Editor’s note: Stigma can take many forms. When diagnosis and treatment themselves are stigmatizing, the consequences are devastating. In the case of Ann Jennings daughter, the outcome was tragic.

My daughter Anna was a victim of early childhood sexual trauma. She was never able to find treatment in the mental health system.  From the age of 13 to her recent death at the age of 32, she was viewed and treated by that system as “severely and chronically mentally ill.”  A review of 17 years of mental heath records reveals her described in terms of diagnosis, medications, “symptoms,” behaviors, and treatment approaches.  She was consistently termed “non-compliant” or “treatment resistant.”  Although it was initially recorded, her childhood history was dropped from her later records. Her own insights into her condition were not noted.

When she was 22 Anna was re-evaluated after a suicide attempt.  For a brief period, she was re-diagnosed as suffering from acute depression and a form of post-traumatic stress disorder.  This is the only time in her mental health career that Anna agreed with her diagnosis.  She understood herself, not as a person with a “brain disease,” but as a person who was profoundly hurt and traumatized by the “awful things” that had happened to her, including sexual torture by a male babysitter.

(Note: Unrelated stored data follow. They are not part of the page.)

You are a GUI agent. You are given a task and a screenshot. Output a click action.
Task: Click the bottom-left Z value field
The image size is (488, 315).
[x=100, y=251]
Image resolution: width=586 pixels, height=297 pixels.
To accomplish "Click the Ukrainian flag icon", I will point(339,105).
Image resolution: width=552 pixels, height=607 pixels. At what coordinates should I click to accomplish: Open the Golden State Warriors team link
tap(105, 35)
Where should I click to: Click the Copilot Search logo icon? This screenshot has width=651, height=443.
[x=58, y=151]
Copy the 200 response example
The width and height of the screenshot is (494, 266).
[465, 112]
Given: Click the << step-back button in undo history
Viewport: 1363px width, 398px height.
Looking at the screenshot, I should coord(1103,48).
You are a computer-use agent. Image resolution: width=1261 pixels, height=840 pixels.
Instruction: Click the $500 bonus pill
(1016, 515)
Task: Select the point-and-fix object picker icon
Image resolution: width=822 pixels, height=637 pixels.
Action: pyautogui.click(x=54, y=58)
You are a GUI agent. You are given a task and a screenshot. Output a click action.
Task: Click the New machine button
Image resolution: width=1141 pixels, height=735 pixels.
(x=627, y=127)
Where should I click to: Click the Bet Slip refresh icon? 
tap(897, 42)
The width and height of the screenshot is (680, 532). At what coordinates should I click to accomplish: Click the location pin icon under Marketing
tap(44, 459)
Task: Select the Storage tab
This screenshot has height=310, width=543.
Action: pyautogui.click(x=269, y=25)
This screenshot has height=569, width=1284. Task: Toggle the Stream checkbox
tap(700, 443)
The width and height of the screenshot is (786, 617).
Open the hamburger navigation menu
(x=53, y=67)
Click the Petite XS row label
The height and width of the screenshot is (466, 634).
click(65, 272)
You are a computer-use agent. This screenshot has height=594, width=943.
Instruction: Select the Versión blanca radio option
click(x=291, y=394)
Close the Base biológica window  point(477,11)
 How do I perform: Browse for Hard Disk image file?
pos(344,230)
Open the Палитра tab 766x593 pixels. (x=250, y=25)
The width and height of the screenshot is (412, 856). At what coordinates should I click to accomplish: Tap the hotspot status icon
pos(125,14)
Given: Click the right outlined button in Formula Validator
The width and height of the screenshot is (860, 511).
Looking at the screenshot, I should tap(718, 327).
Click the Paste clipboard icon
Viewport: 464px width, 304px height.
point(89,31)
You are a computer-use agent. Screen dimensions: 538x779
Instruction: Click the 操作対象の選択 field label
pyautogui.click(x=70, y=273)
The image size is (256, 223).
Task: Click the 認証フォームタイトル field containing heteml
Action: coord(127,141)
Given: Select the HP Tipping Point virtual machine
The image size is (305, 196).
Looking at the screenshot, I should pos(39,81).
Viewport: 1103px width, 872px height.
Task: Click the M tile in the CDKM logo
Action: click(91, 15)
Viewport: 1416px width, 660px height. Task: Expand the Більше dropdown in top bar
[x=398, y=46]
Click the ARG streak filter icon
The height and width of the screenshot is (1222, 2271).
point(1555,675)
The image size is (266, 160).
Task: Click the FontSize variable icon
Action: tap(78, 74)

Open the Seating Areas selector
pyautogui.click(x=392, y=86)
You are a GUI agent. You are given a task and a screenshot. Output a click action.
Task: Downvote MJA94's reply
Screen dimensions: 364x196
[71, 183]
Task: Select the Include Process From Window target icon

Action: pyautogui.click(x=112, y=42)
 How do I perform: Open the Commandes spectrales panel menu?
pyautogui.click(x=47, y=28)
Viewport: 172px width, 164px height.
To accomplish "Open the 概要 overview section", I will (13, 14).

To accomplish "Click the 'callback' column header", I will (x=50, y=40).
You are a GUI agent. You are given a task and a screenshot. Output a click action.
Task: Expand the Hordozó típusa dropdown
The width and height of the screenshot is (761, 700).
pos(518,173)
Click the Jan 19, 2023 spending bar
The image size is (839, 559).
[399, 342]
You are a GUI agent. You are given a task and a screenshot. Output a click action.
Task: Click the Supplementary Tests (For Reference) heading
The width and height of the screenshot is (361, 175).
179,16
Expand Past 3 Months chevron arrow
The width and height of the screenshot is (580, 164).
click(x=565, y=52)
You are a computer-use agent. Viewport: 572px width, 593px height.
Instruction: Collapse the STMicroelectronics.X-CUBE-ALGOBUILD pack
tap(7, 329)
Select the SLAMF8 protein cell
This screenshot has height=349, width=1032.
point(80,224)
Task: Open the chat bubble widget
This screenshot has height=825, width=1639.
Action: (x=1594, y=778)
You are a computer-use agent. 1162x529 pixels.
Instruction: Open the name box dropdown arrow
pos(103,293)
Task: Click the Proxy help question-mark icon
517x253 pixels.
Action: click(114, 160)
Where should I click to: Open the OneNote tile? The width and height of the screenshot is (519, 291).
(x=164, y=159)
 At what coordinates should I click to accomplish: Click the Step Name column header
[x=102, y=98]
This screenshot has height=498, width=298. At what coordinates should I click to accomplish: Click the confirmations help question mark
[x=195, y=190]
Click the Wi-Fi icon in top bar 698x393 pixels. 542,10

For nearly 12 years Anna was institutionalized in psychiatric hospitals.  When in the community, she rotated in and out of acute psychiatric wards, psychiatric emergency rooms, crisis residential programs and locked mental facilities. Principal diagnosis found in her charts included: borderline personality with paranoid and schizotypal features, paranoia, undersocialized, conduct disorder aggressive type, and various types of schizophrenia including paranoid, undifferentiated, hebephrenic (disorganized schizophrenia), and residual.  Paranoid schizophrenia was her most common diagnosis.  Symptoms of anorexia, bulimia and obsessive compulsive disorder were also recorded. Treatments included family therapy, vitamin and nutritional therapy, insulin and electroconvulsive “therapy,” psychotherapy, behavioral therapy, art, music and dance therapies, psycho-social rehabilitation, intensive case management, group therapy, and every conceivable psycho-pharmaceutical approach. Ninety-five percent of the treatment approach to her was the use of psychotropic drugs.  Though early on there were references to dissociation, her records contain no information about or attempts to elicit the existence of a history of early childhood trauma. Survivors of trauma tell us the capacity to think and to feel is essential for recovery.  Psychotropic drugs continually robbed Anna of these capacities.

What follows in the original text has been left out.